How Replication Works
Replication in Hippo is implemented using a push approach. Changes on the source are packaged and sent to the target where they are applied. The monitoring of the changes and the sending of the packages are separate, asynchronous processes.
The Change Monitor
Changes to the repository are monitored by periodically checking the repository journal for updates. This means that even if you don't run the cms clustered, you still need to configure a repository journal for replication to be able to do its job.
Reading the repository journal means processing JCR events. These events occur either within, or outside the scope of a unit of replication, where a unit of replication is a set of nodes that is sent to the target as a single serialised xml file. An example of a unit of replication is a single document variant with all its sub nodes.
Events that occur outside the scope of a unit of replication are ignored. These are events on nodes that should not be replicated.

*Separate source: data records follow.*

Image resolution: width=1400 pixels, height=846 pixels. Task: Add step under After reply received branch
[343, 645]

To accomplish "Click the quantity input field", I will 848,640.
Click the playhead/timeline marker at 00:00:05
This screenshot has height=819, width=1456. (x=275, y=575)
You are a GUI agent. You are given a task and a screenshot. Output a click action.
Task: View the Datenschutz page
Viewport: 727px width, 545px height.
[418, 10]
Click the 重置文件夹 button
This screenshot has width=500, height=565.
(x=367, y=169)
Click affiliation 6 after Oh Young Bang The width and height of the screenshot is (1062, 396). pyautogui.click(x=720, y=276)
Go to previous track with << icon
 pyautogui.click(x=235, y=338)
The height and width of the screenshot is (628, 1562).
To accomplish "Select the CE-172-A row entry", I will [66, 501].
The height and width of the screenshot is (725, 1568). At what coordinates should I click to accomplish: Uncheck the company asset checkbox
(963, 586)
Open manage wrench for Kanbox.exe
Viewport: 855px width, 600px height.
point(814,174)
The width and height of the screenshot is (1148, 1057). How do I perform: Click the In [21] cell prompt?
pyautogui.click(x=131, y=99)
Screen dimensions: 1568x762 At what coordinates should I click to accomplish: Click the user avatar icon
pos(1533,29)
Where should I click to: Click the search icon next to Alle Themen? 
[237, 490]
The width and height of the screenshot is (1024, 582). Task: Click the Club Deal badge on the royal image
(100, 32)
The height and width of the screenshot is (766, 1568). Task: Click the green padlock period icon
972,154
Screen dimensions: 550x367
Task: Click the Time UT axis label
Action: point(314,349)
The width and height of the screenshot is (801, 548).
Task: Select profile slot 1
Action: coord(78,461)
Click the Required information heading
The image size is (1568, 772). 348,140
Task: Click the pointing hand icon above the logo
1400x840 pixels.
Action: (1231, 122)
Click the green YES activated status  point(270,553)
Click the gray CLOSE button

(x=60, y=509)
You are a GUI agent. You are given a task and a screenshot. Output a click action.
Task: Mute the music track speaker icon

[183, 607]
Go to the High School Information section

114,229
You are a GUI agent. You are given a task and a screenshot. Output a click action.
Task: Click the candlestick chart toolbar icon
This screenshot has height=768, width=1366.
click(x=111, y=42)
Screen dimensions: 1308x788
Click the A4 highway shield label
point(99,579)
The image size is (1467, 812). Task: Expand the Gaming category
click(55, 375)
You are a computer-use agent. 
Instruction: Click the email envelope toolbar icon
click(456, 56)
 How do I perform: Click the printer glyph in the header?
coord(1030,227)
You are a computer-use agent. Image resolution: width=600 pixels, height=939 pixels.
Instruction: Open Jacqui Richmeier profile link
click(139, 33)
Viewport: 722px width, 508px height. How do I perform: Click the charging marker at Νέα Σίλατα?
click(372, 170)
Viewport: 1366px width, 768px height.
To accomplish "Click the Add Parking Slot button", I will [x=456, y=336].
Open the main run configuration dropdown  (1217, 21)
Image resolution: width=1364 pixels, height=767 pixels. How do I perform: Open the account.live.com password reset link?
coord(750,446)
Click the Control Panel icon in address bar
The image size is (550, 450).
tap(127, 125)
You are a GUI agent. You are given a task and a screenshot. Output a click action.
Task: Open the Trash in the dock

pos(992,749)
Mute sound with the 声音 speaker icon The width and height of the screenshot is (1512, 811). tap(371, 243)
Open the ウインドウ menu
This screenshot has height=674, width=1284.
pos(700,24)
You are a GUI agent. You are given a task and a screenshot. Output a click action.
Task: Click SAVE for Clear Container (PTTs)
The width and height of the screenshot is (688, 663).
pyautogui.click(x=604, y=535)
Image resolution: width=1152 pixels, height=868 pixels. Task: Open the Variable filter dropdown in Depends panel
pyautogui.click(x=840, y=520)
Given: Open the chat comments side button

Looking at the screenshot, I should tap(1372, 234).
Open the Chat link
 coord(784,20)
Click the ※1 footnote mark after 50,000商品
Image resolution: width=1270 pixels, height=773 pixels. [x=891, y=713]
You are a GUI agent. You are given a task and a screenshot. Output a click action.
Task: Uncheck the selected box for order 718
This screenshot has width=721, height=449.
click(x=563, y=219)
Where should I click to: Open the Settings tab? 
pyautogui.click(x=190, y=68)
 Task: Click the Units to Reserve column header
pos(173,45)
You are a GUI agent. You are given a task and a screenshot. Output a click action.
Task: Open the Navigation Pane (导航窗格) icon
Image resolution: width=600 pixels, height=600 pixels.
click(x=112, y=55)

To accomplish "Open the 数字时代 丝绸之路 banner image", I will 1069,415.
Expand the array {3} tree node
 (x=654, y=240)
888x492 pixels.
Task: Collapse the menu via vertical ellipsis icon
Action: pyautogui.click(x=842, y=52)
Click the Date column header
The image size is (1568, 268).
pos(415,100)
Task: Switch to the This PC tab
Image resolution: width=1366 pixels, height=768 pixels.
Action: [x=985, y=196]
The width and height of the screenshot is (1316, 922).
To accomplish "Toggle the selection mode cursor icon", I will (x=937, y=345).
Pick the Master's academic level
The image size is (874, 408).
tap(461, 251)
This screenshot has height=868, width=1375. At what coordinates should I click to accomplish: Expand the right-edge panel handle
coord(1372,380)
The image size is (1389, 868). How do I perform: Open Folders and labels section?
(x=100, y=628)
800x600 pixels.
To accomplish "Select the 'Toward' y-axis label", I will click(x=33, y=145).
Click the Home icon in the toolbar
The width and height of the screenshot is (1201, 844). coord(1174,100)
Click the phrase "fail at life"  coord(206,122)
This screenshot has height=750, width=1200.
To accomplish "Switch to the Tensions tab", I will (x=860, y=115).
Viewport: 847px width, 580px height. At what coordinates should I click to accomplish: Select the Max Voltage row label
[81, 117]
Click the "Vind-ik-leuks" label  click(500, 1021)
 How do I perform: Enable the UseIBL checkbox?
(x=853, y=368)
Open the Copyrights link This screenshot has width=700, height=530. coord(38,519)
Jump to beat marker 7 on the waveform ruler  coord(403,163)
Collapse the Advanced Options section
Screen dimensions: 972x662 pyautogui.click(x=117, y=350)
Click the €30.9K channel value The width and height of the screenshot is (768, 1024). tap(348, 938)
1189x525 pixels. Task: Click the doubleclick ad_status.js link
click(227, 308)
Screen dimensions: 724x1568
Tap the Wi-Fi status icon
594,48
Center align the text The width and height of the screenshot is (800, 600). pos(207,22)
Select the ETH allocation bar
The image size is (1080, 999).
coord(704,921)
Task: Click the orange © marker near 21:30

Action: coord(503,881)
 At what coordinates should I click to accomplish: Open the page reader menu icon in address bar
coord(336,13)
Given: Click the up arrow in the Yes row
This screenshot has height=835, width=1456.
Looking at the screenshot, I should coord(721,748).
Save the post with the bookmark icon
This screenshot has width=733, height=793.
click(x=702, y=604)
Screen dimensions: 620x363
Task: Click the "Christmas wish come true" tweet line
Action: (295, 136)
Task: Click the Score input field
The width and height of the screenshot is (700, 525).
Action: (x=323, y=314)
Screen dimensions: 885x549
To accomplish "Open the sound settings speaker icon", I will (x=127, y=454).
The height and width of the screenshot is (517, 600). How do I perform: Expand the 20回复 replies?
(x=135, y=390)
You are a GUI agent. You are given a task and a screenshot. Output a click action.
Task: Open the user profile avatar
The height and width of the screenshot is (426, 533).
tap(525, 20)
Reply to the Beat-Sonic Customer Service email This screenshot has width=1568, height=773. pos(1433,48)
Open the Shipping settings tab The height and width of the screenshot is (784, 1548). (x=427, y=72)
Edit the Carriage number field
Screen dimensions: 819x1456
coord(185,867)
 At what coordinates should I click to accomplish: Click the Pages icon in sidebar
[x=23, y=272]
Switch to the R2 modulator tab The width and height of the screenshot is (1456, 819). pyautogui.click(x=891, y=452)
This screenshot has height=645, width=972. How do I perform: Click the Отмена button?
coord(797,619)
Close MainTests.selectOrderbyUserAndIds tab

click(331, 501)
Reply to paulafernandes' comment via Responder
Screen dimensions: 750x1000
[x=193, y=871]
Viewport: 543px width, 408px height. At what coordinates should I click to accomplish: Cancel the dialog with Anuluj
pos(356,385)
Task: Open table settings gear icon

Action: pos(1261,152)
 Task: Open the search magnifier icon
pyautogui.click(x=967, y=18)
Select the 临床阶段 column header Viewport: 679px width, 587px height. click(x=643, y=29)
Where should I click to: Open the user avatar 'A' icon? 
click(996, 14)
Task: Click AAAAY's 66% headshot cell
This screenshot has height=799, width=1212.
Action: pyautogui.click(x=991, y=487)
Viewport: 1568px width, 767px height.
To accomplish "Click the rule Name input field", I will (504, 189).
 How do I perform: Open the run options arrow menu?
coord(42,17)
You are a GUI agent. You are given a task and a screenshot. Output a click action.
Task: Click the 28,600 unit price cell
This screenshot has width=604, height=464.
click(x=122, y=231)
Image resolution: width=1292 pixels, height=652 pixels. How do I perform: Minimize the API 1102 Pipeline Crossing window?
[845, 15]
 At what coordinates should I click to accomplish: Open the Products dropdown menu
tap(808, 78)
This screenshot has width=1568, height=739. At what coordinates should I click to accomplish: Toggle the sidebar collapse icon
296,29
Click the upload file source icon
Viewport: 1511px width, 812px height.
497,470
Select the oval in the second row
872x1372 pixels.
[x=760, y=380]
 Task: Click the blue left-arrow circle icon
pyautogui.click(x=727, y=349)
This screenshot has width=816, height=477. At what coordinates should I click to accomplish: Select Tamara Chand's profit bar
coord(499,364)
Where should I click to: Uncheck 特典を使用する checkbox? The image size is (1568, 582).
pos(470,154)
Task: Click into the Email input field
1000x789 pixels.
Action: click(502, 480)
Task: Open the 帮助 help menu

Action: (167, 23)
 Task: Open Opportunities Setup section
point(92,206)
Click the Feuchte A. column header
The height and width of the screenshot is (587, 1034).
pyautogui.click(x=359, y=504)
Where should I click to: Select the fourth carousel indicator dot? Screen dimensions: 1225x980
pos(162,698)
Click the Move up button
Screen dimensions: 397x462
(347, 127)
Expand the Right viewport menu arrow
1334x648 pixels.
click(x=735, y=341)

Every unit of replication in which a change is detected is recorded in a change log. A single change log contains the units of replication that were modified as a result of a single session save operation. The fact that a single change log represents all the nodes that were changed within that save operation ensures consistency: as long as the application built on top of the repository saves changes to its model that are internally consistent to that model, replication of those changes is likewise consistent.
However, as the queue of change logs to be processed builds up, newly added change logs may intersect with existing change logs in the queue: a node that was changed as part of an earlier operation, is changed again as part of a later operation. To ensure consistency, both changes must be replicated at the same time.
Sending Replication Packages
While the change monitor is detecting changes, creates change logs, and queues them, a parallel process is running that consumes the queued change logs. This is the process that creates and sends packages to the target. A package is a zip file that contains xml representations of units of replication to be imported on the target. This xml representation is similar to system view xml with a few enhancements.
As packages are created from bundles of change logs, concurrent changes to the included replication scopes may disturb the consistency of the package. When such an overlapping change is detected the package is abandoned and a new attempt is made to create the next pending package.
Importing Replication Packages
The source repository sends the package to the target repository over REST. The target unpacks the package and imports the xml-serialised units of replication. This happens synchronously so that errors can be reported back to the source as part of the REST response. Some errors may trigger action on the source to automatically fix the problem. For instance, if a unit of replication could not be imported because of a missing ancestor, the source will initiate a partial sync of the subtree rooted at the missing ancestor.